▶ WHAT YOU NEED TO DO
Could you print all the entries below exactly as they appear, omitting the pictures?
(GIVEN INFORMATION)
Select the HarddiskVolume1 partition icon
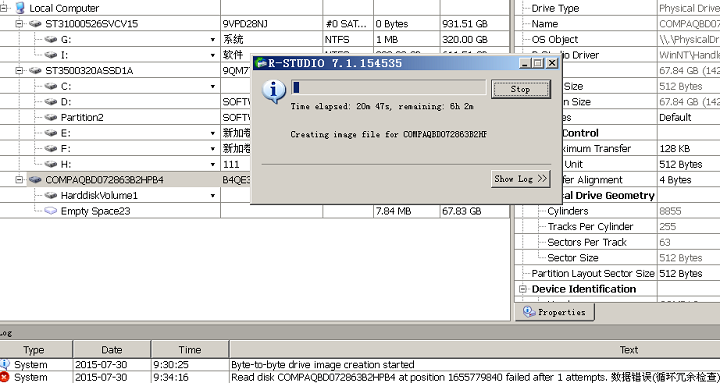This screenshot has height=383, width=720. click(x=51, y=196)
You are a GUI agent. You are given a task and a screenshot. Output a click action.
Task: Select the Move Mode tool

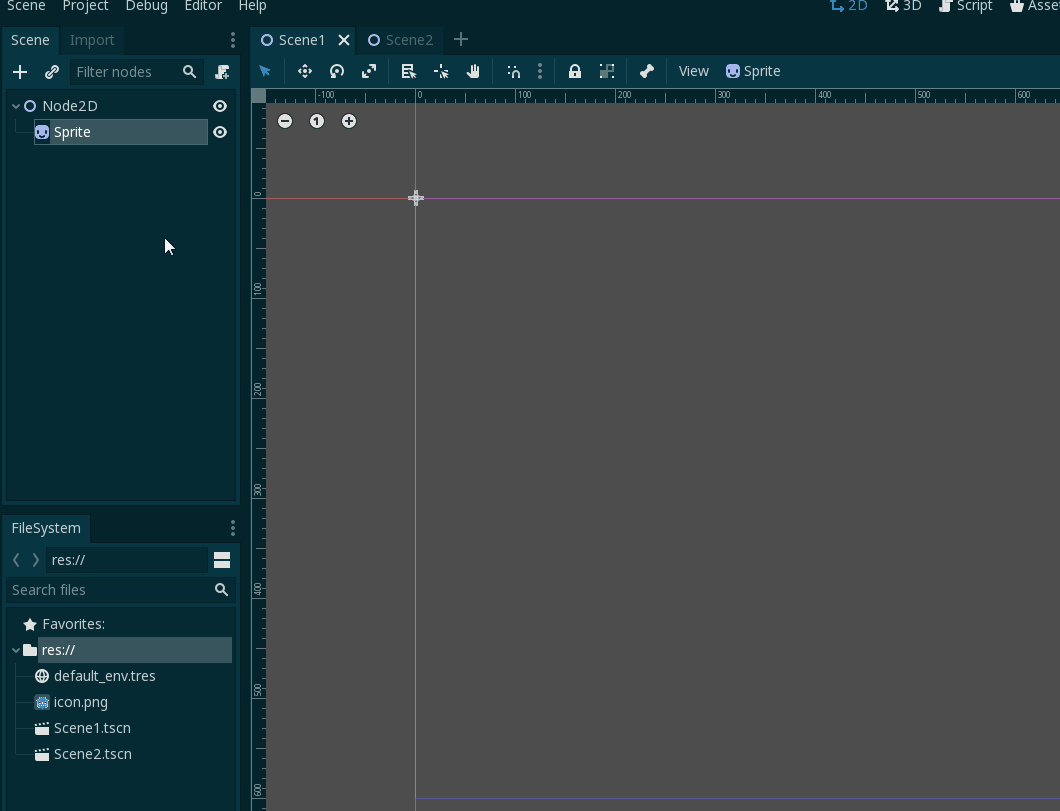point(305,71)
(End GIVEN INFORMATION)
▶ EXERCISE SOLUTION
Select the HarddiskVolume1 partition icon
This screenshot has height=383, width=720. click(x=51, y=196)
You are a GUI agent. You are given a task and a screenshot. Output a click action.
Task: Select the Move Mode tool

point(305,71)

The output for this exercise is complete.